Every line holding the word "computer" should be copied from the material.

*** Block opens ***

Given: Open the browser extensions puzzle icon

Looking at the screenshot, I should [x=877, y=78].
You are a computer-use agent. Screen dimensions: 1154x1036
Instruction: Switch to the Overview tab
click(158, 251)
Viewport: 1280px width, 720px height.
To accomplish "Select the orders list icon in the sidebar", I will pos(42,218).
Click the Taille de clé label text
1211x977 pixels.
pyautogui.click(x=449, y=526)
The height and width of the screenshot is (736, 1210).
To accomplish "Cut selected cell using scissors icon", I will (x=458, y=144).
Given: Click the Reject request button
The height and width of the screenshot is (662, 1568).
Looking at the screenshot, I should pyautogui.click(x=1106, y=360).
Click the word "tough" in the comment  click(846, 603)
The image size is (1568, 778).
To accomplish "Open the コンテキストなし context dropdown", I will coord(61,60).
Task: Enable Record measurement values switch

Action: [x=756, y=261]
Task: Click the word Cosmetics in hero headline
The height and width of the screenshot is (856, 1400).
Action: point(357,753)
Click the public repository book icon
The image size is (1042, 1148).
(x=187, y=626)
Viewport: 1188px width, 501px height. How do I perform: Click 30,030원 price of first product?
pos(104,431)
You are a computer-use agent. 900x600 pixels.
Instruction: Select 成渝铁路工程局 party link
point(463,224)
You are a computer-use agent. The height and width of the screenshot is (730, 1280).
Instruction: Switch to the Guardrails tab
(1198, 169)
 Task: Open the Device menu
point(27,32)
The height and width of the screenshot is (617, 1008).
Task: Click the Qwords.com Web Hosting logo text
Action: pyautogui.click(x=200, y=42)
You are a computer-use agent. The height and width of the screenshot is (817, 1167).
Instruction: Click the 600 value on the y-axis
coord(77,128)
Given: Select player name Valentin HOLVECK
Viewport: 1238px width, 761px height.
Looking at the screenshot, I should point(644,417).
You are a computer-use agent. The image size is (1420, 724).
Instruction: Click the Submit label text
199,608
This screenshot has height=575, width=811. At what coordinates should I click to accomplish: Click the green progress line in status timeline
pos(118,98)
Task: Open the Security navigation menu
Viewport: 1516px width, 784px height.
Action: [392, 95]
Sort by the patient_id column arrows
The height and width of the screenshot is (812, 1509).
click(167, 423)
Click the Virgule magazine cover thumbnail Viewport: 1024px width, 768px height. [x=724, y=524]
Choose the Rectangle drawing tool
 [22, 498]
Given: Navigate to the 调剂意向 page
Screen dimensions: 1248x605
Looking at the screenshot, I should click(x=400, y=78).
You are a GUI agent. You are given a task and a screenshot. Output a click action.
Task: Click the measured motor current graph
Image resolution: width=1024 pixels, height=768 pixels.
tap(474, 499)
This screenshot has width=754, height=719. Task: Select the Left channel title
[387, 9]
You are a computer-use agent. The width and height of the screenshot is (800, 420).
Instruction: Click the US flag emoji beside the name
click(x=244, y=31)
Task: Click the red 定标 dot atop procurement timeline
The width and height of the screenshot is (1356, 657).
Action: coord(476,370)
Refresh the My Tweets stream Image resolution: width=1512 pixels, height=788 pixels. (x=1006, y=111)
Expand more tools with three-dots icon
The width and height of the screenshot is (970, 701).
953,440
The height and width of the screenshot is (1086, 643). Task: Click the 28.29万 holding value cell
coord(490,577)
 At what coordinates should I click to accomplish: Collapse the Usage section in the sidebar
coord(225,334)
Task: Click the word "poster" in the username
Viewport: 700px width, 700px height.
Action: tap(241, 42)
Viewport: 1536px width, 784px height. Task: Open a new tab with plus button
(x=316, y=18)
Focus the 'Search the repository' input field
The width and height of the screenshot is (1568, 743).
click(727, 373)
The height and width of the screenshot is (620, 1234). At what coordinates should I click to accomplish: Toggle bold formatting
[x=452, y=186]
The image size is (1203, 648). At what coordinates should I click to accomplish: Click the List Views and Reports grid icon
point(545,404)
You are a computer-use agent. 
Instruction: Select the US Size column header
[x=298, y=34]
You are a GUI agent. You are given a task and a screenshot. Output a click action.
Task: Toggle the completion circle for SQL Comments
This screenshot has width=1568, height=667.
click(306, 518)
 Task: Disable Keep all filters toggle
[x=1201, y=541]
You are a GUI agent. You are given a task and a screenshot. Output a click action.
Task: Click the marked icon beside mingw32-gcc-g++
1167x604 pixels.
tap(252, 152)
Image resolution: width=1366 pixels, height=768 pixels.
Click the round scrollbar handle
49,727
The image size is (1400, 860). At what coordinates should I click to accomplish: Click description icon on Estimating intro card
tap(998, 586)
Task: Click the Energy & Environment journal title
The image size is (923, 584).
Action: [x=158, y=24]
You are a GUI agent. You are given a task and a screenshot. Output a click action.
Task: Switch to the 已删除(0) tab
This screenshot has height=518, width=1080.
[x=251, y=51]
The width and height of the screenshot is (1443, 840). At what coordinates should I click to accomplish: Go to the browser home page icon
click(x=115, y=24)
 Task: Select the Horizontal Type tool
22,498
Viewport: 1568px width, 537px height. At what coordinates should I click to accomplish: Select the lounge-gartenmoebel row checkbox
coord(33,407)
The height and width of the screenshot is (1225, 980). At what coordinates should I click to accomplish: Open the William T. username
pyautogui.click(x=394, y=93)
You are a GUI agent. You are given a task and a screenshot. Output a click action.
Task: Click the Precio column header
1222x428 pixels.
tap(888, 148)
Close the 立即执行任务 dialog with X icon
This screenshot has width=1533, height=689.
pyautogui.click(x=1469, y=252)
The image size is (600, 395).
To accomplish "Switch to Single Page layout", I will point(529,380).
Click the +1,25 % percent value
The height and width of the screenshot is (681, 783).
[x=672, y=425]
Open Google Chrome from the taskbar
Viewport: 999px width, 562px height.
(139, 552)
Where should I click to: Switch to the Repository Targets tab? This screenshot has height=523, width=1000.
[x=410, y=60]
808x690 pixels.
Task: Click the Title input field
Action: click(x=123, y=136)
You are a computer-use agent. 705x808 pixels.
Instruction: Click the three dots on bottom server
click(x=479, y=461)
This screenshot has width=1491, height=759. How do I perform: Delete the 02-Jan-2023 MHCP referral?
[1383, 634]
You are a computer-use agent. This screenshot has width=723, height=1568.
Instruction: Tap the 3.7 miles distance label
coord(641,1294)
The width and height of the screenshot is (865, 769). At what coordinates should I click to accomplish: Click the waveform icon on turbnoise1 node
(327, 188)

*** Block closes ***

Expected answer
You are a computer-use agent. Screen dimensions: 1154x1036
You are a computer-use agent. 900x600 pixels.
You are a computer-use agent. The height and width of the screenshot is (730, 1280).
You are a computer-use agent. The height and width of the screenshot is (817, 1167).
You are a computer-use agent. The image size is (1420, 724).
You are a computer-use agent. The width and height of the screenshot is (800, 420).
You are a computer-use agent. 
You are a computer-use agent. 705x808 pixels.
You are a computer-use agent. This screenshot has width=723, height=1568.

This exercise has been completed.